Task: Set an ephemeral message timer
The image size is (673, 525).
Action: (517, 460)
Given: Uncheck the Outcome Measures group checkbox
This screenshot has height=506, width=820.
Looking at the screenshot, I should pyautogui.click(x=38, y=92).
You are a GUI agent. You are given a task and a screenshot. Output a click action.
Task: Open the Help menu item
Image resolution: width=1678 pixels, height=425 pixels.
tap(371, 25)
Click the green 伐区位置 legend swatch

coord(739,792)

TASK DESCRIPTION -> For this exercise, write out all of the data exactly.

OUTPUT ->
Task: Set an ephemeral message timer
The image size is (673, 525).
Action: (517, 460)
Given: Uncheck the Outcome Measures group checkbox
This screenshot has height=506, width=820.
Looking at the screenshot, I should pyautogui.click(x=38, y=92).
You are a GUI agent. You are given a task and a screenshot. Output a click action.
Task: Open the Help menu item
Image resolution: width=1678 pixels, height=425 pixels.
tap(371, 25)
Click the green 伐区位置 legend swatch

coord(739,792)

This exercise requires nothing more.